Head of the Church of Martha Stewart: I bake therefore I am. Táchirense: Almojabana and quesadilla lover, “toche” and “juemadre” user. Pastelitos de queso con bocadillo fanatic and overall gochadas supporter. Also doctor —as in proper MD— and pobresora universitaria too.

31 COMMENTS

  1. I am currently doing my rural too (in fact, I’ve just returned from my ambulatorio). To anyone else, this article is 100% correct. We’re basically slaves, because the infamous article 8 is required to advance your career. And, since it’s required by law, there really is no incentive for the state to treat you any better. After all, who would want to work in a town in the middle of nowhere or a dangerous barrio if the pay isn’t good enough? Oh, but the point isn’t what you want: It is what you’re given.

    But the article misses one point: The condition the medical centers are in. My ambulatorio is in a pretty deplorable condition. The infrastructure is decades old and in dire need of a makeover, several air conditioners need repairing, and we just spent 3 WEEKS without water service. But the absolute worst part: There are no medical supplies and even less medication. Are you in pain? Well, please buy whatever you need because there isn’t a damn thing here. Dehydrated? Well, you better bring the saline solution, because we sure as hell don’t have any to spare. Your child is having a seizure? We have to watch until the seizure stops because we don’t have any anti-seizure medication. And so on.

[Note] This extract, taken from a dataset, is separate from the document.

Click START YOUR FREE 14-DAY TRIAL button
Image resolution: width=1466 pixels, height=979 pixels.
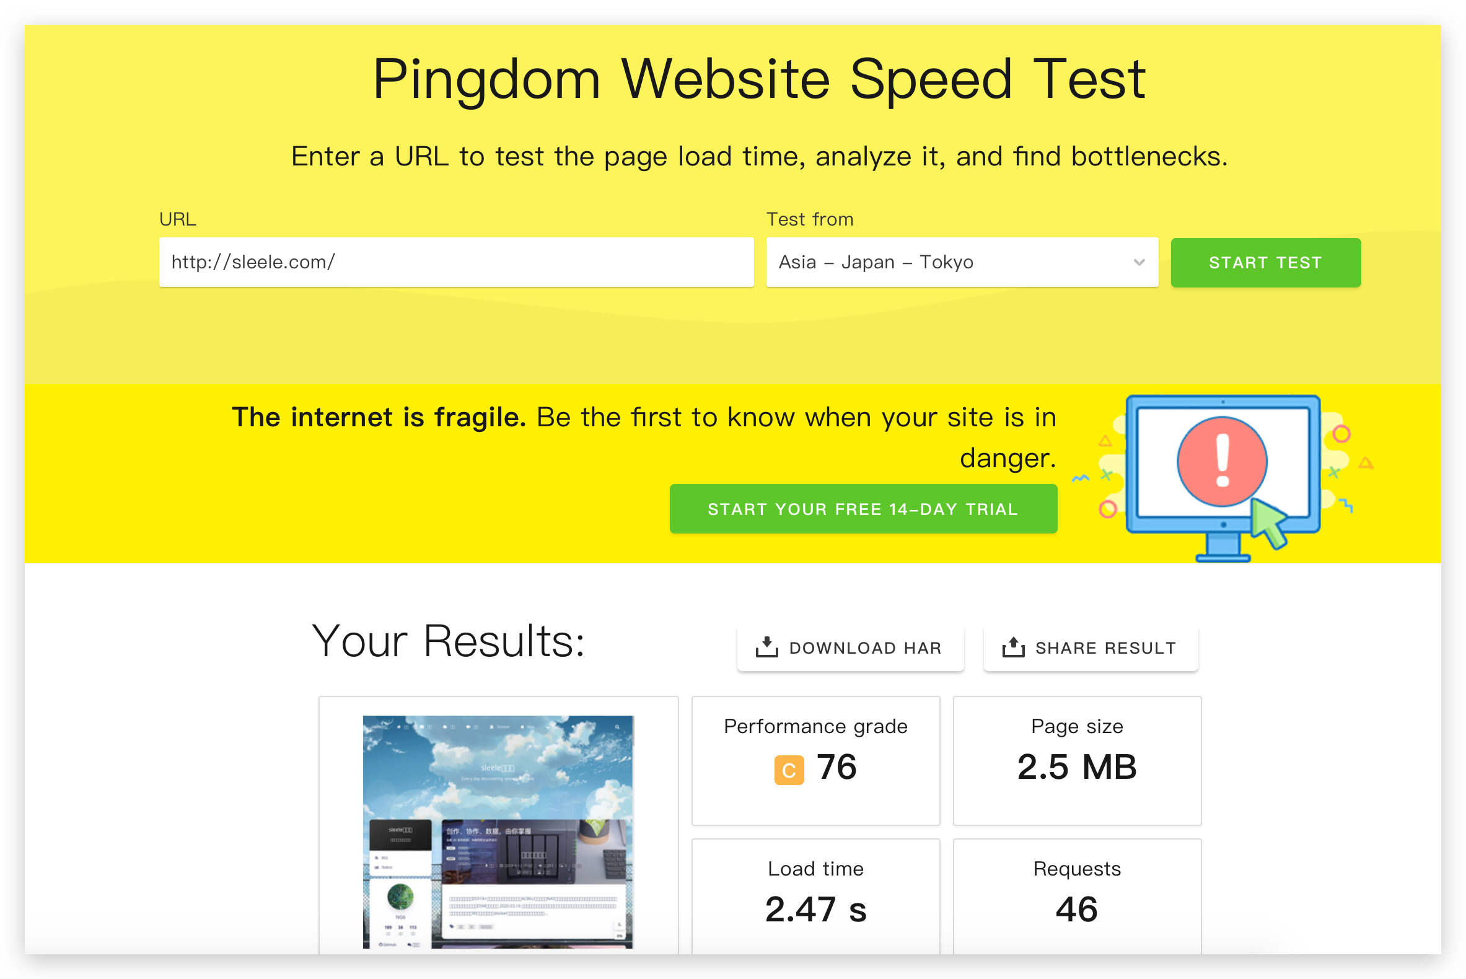coord(863,508)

    It really is depressing.

  2. “I pray nobody dies on my watch.”

    But, they will. People die all the time. Sometimes it is preventable, sometimes not. You will strive to do your job perfectly, but sooner or later, you will fail. And, what you do with that will define you. Good luck.

    • The problem is when someone dies on your watch because you didn’t have the proper tools to treat them. That’s one of the underlying issues here.

  3. Great first post, Astrid! I just came back from visiting my cousin who’s also doing the rural. I’m glad it’ll be over soon!

    This paragraph seemed a bit misleading to me:
    > Some of my classmates had already purchased an airplane ticket before graduation, so they could leave the country with their diplomas even though, for most of them, practicing abroad wasn’t in the cards. They’d rather be extravagantly over-qualified waitresses or babysitters in Miami than hungry doctors in La Azulita.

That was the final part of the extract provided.